● SHORT PROBLEM 1:
According to the garden listings excerpt, how many magnolias does the owner of Evenley Wood Garden have?
● SHORT PROBLEM 2:
Write the next part of the garden listings excerpt, picking up after its last sentence.

● EXCERPT PROVIDED:
^^^^^^^^

Here are some of the best gardens open today, tomorrow, or both. Most are also open on other weekends later in the year.

The North

Copt Howe, Chapel Stile, Great Langdale, Cumbria

This two-acre hillside garden, commanding fine views of Langdale Pikes, is a joy in spring. The owner, Professor Robert Haszeldine, is a keen collector of plants, shrubs and trees from mountainous areas of the Far East and Austral-asia, including camellias and other early flowering species. There are also extensive plantings of spring bulbs, Alpines and hellebores. Copt Howe is a haven for wildlife, being in one of the few areas of Britain where red squirrels have managed to survive the onslaught of their grey American cousins. Return visitors will find that the garden has been extended this year.

Open noon to 5pm today and tomorrow and on several weekends until July. Admission £3. Call 01539 437685. How to get there: From Ambleside, go west on A593 and turn right at Skelwith Bridge on to B5343.

The Midlands

Evenley Wood Garden, Brackley, Northamptonshire

This 60-acre woodland garden is for those who enjoy a bracing walk through trees and shrubs. Unusually for this part of England, it has a strip of acid soil where camellias, magnolias and azaleas thrive, and owner Tim Whiteley is confident that some of his 160 magnolias will have started to flower this weekend, despite the cold location some 500 feet above sea level. Camellias will still be in bloom and there will be a colourful display of spring bulbs, including daffodils, scillas, and delicate fritillaries.

Open 2pm-6pm today and tomorrow and on the two holiday weekends in May. Admission £3 per adult and £1 per child under 12. Teas in aid of church funds. Call 01280 703329. How to get there: From Brackley, go three-quarters of a mile south on A43 and left at roundabout to Evenley. Leave village towards Mixbury and take first turning on left, Mill Lane. For a map and further information, go to www.evenleywoodgarden.co.uk.

^^^^^^^^

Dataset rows
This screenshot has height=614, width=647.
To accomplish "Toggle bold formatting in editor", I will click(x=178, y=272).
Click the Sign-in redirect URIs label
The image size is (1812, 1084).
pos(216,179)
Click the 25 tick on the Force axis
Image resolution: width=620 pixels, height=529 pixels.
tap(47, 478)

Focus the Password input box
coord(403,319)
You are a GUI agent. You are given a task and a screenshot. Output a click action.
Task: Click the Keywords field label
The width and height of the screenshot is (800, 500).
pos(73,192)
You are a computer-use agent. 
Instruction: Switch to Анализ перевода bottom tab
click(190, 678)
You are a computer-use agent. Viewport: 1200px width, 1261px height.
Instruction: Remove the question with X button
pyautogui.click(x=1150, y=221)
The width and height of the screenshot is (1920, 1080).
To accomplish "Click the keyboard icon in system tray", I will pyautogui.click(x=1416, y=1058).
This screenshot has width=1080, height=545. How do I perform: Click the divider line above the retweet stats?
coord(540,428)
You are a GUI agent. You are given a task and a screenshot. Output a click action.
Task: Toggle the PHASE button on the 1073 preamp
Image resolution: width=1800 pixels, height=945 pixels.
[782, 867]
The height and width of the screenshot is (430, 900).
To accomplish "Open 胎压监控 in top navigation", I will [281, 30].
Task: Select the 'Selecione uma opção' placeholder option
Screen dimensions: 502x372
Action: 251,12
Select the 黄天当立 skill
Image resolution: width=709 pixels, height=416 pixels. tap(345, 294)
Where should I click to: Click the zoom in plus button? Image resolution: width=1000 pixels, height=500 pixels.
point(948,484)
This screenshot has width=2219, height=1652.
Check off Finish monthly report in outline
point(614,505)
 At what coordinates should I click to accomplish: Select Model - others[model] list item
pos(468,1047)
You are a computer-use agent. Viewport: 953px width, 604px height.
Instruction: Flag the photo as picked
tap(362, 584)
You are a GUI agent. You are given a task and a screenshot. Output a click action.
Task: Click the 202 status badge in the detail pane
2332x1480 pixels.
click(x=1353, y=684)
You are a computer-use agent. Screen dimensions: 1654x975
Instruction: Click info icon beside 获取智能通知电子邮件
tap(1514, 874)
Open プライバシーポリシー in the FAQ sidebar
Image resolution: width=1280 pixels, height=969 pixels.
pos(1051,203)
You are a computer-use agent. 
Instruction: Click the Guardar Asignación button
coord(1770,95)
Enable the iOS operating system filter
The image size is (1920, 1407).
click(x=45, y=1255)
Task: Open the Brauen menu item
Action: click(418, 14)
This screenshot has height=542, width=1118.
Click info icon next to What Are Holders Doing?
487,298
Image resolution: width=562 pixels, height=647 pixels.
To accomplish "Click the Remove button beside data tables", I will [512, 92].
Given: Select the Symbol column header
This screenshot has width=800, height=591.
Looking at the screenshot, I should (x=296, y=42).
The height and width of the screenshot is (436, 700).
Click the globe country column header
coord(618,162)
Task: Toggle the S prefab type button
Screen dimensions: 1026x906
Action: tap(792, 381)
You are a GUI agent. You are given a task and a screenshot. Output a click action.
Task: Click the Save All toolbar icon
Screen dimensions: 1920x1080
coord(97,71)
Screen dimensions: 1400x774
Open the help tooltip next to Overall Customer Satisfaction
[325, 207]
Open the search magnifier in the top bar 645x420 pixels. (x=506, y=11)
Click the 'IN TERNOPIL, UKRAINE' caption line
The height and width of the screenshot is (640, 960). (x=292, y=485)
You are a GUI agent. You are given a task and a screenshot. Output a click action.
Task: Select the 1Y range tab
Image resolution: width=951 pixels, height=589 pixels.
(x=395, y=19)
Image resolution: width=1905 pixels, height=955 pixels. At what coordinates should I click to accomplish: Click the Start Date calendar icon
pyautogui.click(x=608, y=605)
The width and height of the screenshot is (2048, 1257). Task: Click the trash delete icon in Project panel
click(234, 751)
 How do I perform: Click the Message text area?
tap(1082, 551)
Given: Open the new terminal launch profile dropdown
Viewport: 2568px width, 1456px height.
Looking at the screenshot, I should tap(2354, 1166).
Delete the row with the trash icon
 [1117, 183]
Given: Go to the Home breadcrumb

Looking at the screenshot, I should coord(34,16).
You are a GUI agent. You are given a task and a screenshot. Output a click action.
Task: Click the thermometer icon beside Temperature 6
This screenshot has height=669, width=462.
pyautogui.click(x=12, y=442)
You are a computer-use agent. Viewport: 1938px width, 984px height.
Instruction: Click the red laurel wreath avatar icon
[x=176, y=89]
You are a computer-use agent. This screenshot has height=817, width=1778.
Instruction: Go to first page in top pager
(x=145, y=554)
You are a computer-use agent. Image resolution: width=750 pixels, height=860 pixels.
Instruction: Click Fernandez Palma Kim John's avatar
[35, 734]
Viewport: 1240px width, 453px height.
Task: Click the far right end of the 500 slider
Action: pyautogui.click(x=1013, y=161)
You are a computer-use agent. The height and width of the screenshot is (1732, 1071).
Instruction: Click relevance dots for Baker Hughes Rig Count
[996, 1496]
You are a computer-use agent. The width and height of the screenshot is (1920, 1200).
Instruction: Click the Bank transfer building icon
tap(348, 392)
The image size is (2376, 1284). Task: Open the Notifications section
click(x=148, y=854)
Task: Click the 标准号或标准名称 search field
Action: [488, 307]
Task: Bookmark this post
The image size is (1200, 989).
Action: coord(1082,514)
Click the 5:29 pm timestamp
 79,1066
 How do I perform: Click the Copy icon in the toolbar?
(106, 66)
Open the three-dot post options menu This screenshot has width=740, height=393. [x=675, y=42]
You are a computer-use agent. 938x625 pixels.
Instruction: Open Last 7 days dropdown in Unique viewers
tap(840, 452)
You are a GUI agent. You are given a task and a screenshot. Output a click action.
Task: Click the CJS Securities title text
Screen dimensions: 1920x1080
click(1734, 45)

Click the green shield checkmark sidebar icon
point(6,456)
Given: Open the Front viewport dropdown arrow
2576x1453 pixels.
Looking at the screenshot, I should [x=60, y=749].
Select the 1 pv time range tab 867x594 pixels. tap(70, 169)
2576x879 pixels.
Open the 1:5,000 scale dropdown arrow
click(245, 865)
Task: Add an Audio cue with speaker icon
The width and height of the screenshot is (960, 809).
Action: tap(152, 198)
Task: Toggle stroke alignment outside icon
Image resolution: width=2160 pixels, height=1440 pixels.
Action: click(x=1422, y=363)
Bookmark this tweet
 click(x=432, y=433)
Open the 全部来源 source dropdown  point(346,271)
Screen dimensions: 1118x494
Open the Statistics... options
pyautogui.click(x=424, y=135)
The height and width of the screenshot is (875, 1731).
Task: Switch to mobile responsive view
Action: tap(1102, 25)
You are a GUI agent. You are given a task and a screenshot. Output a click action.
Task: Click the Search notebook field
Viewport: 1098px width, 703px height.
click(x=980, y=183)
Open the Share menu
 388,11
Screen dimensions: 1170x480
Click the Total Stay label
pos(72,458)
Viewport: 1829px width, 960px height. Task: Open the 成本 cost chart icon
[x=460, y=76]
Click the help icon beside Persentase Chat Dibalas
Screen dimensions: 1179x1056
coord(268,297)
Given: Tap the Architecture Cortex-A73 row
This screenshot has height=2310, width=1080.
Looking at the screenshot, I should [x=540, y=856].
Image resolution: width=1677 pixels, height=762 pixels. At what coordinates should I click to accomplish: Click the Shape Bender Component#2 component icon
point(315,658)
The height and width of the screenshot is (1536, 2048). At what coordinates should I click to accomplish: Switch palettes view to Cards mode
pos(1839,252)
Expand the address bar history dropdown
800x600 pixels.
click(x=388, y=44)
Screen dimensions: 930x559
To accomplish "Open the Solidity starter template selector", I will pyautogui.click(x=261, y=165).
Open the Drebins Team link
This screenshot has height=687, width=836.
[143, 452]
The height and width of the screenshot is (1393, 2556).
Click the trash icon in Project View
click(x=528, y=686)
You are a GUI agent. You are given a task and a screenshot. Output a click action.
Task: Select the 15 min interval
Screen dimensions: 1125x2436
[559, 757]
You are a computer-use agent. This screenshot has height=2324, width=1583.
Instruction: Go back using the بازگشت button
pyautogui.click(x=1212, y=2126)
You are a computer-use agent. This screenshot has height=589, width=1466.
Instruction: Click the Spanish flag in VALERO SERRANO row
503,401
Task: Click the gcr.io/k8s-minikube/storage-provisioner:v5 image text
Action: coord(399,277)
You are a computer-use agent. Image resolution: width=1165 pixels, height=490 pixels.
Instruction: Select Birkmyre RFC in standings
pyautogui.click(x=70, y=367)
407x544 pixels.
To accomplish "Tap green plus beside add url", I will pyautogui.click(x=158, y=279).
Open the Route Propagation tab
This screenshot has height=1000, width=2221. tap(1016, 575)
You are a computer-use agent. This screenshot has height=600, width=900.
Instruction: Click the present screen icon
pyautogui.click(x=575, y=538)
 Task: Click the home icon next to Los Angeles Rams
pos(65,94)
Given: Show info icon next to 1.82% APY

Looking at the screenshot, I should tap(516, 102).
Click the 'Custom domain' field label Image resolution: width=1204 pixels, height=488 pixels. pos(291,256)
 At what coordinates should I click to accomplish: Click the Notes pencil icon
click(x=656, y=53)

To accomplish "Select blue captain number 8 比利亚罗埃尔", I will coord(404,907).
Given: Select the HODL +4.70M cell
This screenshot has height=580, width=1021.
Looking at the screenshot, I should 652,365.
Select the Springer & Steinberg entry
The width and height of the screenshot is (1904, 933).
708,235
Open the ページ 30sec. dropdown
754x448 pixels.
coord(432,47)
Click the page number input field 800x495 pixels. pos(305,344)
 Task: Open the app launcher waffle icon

^^^^^^^^

● WRITTEN RESPONSE 1:
160

● WRITTEN RESPONSE 2:
The Cotswolds

Beverston Castle, near Tetbury, Gloucestershire

This romantic garden lies in the shadow of a ruined castle dating from the 12th century. A paved terrace leads from the 18th-century house to a sloping lawn framed by generous plantings of daffodils. A fortnight ago, when I telephoned the feisty 78-year-old owner, Mrs Jane Rook, she was pessimistic about how advanced the garden would be by today: "We might have nothing to show them except some good cake." The milder weather since then will have brought on the camellias and maybe her pretty, self-seeded pulsatillas, known as the Pasque Flower, from the French for Easter. There is a traditional walled kitchen garden and a greenhouse containing a collection of orchids tended by her gardener, Robin Stevens, a renowned expert on the species. And if the garden really is as backward as she feared, visitors can enjoy an exhibition of botanical paintings and drawings by local artists in the stable block.

Open 2pm-5pm today and tomorrow and on 3 and 4 July. Admission £3. Teas available on Sunday only. Call 01666 502219. How to get there: On A4135 two miles west of Tetbury.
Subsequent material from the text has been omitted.